__YOUR TASKS__:
1. In the comment thread about the sixth-form headline, how old does Linda say she was when she went into the Sixth Form?
2. Please pick up the comment thread about the sixth-form headline after its last sentence and keep it going.

The link headline on the BBC Education & Family top page reads "Behaviour 'no bar to sixth form'", which is shorter but sounds like a dispassionate finding of facts, not an instruction to schools. "Schools: 'don't bar naughty sixth formers'" sounds as though it is the schools telling someone else, such as the local authority, not to bar students.
"Naughty" is an odd word in this context, as it's usually applied to pre-school and primary children, not 17- and 18-year-olds. A convenient shorter word such as "bad" might imply a poor, ie incompetent, student, or worse: naughty is a behaviour, like badly behaved, and "bad" would sound as though the whole person is being written off as a wrong'un and ne'er-do-well.
Nathan said,
October 23, 2012 @ 12:35 pm
Maybe the original had "told to not bar" and got incorrected?
Linda said,
October 23, 2012 @ 12:47 pm
Forms aren't that simple. When I started Secondary School at age 11 (in 1961) I went into the Third Form. This was followed by Lower and Upper Fourth, Lower and Upper Fifth, before going into the Sixth Form aged 17.
JohnMM said,
October 23, 2012 @ 1:48 pm
Andrew and Linda, though the 'form' term seems to have been lost in Britain for the most part, it remains alive and well in the US, mostly among some IB programs, schools aimed at the families of British diplomats or temporarily resident corporate hacks, and schools attached to abbeys founded by refugees from the "last war" (which, unfortunately wasn't), (Why these monasteries exist, I don't know. I mean, I can understand why the priest would would want to leave during the forties, but I don't know where they came from after H8 and all that. It was explained to me once by Abbot Aidan, but in much too much detail for me to have retained it.)

__SOURCE EXCERPT__:
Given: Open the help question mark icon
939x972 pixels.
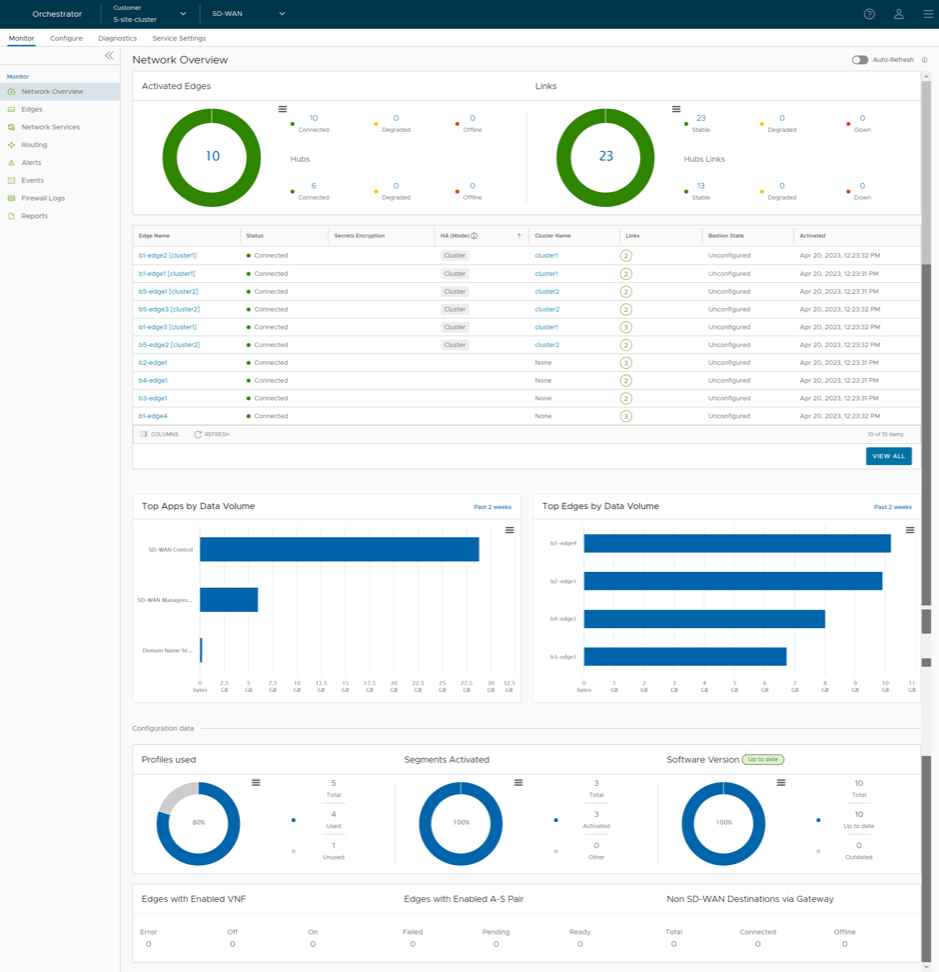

__OUTPUTS__:
1. She was 17.

2.
In the US, the schools wind up using it the way Mark describes, twelve to eighteen (or within months of eighteen) being forms 1 through 6.
Just to touch on the point for a second: Wouldn't 'don't' have worked fine? Or ": don't" even? And not taken up much more room? How quick is the turn around for the people who write these things?
Peter Taylor said,
October 23, 2012 @ 3:01 pm
In many British schools, the "Sixth Form" is now "Years 12 and 13".
I'm slightly surprised by the use of "youngsters" in the sub-head. It jars somewhat with "sixth form". Am I just a couple of decades younger than the author?
Steve said,
October 23, 2012 @ 5:19 pm
Also, it seems a bit odd to refer to the students as "naughty sixth-formers" when the issue is whether a school can bar them from becoming sixth-formers based on (past) naughtiness. If they aren't technically sixth-formers yet (even though the only remaining bar to becoming such has apparently been overcome) they can't be naughty sixth-formers. To use a US-based analogy, a student who finished the 9th grade and who is about to start the 10th grade, and who has a history of misconduct, is not a "naughty tenth grader", whatever else he or she might be.
Finally, I have to note that I'm surprised that "row" didn't find its way into this headline. ("Naughty Sixth-Former Bar Reversal Row," perhaps?)
GeorgeW said,
October 23, 2012 @ 8:08 pm
How about, 'Government bars baring naughty six formers?'
Mr Punch said,
October 23, 2012 @ 8:31 pm
I attended an American boarding school, founded in the 1890s, Episcopalian connection, that had forms, initially 1-6, 1 and then 2 dropped. The US secondary system is more rigidly structured than most, almost always exactly four years, so the "sixth form" usage (where it exists) may actually hold up better here than in the UK.
Mark Mandel said,
October 23, 2012 @ 11:21 pm
I attended an old prep school, K-12, in which grades 7-12 were formally [sic] called Forms 1-6.
Mark Mandel said,
October 23, 2012 @ 11:23 pm
… NYC: Columbia Grammar School, which changed its name to Columbia Prep(aratory School) while I was there. Originally, but no longer, associated with Columbia University, but never with the Episcopal or any other church AFAIK.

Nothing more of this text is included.